The kind of systems I’m referring to typically include reservations systems, booking systems, or even sales orientated systems such as a CRM or loyalty management platforms. They often still do what they were designed to do reasonably well and, in many cases, have done so for a long period of time. They are however functionally stretched when it comes to leveraging the often-extensive and potentially profitable customer data they house. Given that the world of marketing evolves much faster than core business processes, this makes perfect sense.
Take the airline industry for example. It does essentially the same thing as it did back in the 1930s, and the automated systems deployed several decades ago still provide for that, but the marketing environment for airlines has changed beyond all recognition.
It’s not unrealistic to expect to get decades of use out of a core reservation or banking platform, whereas your direct mail tools might need changing every 5 years, and your social media tools need changing almost every year.
Investing in a platform that does “all of those things” potentially locks you into either massively over-investing in change management for the core business tasks, or massively under-investing in change management for the social tooling.
For instance, imagine if you built a reservation system around Facebook accounts… that's great, but now your target market has moved to Snapchat and TikTok (or whatever comes next), therefore you may need to go back and re-do everything.
So, it makes perfect sense to consider loosely coupled systems where the lifecycle of each one is based on how often it changes.
Enormous frustration from users and management is often based on what the legacy system can’t do well, often taking for granted the core functionality and level of operational entrenchment of the system within their organisation.
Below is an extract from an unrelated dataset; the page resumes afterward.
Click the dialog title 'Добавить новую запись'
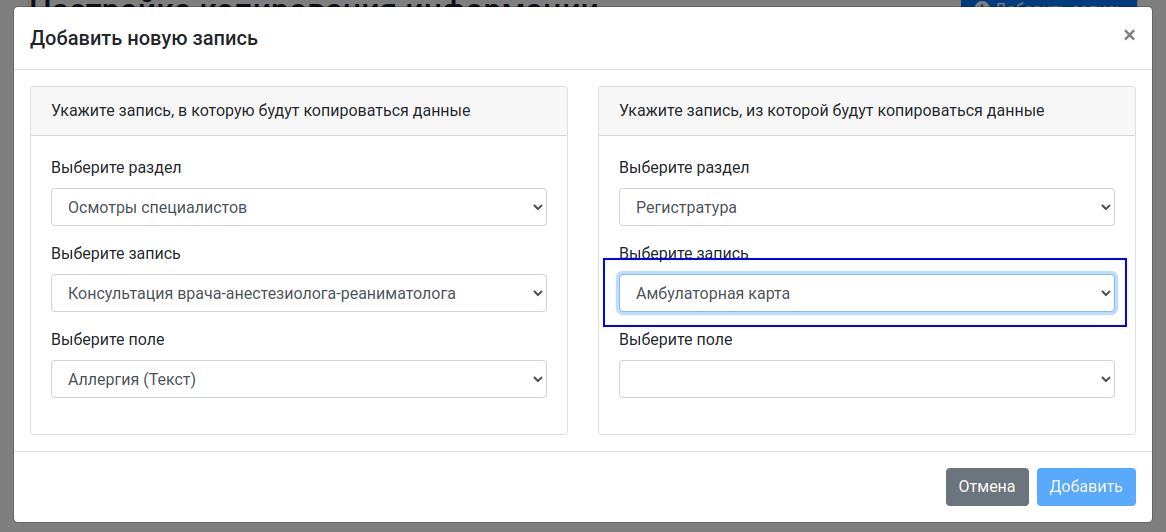Viewport: 1166px width, 532px height. coord(144,39)
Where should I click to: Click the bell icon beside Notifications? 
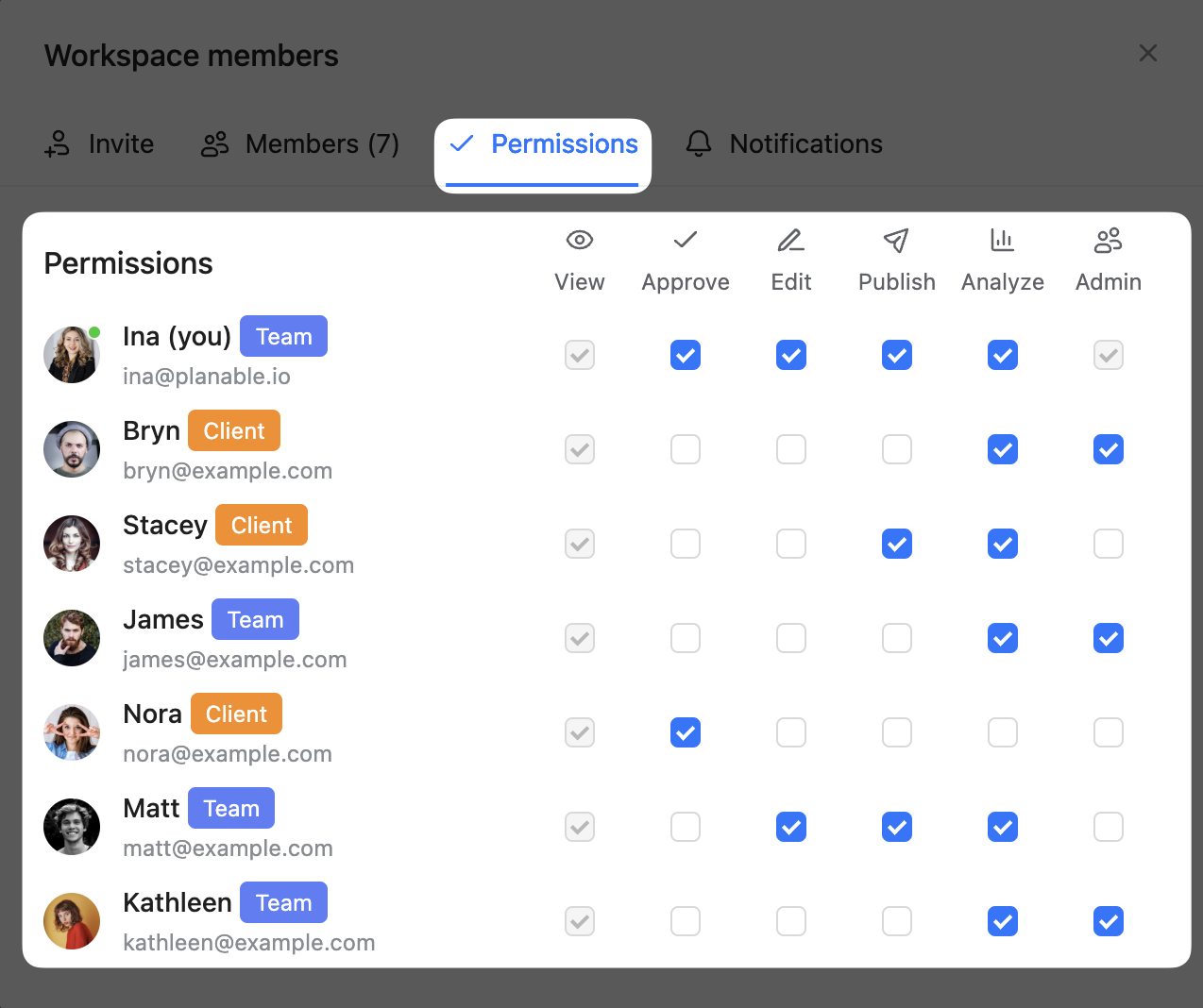699,143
This can often be the driver for replacing the entire system with a brand-new solution or “stack” via a major IT project. Is it worth it however and if so, over what time period will the company reap the riches and benefits of the new system?
A typical scenario from this point is to find a new “best of breed system that does it all”,“a one stop shop”, “single customer view”, “a single vendor stack” etc. and so ensues the often-costly hunt for a replacement. It’s not uncommon for the momentum to take on a such a project to be further fuelled by growing IT departments whose heads crave big projects, eager external consultants and aggressive vendors who are well versed in selling you your own dream.
But is it all really necessary and at what cost relative to the risks, business diversions and time involved? Whilst the price of replacing important production systems is often managed and analysed through lens of a competitive RFP process, and even if you manage the near impossible task of nailing the RFP quickly, the pre- and post-implementation business process re-engineering costs are almost always underestimated, if they are even calculated at all. Legacy systems are often far more entrenched in an organisation than companies expect hence replacing them is almost always under estimated in terms of business disruption and true cost. Legacy systems are often replaced by new systems that require some form of functionality or process compromise that also wasn’t anticipated.
It is this change management aspect as much as any technical aspect that can determine how successful a new system implementation will be and what the true ROI of the replacement is. Again, is it worth the risk? Did you need to completely abandon the legacy system to achieve what you needed to achieve?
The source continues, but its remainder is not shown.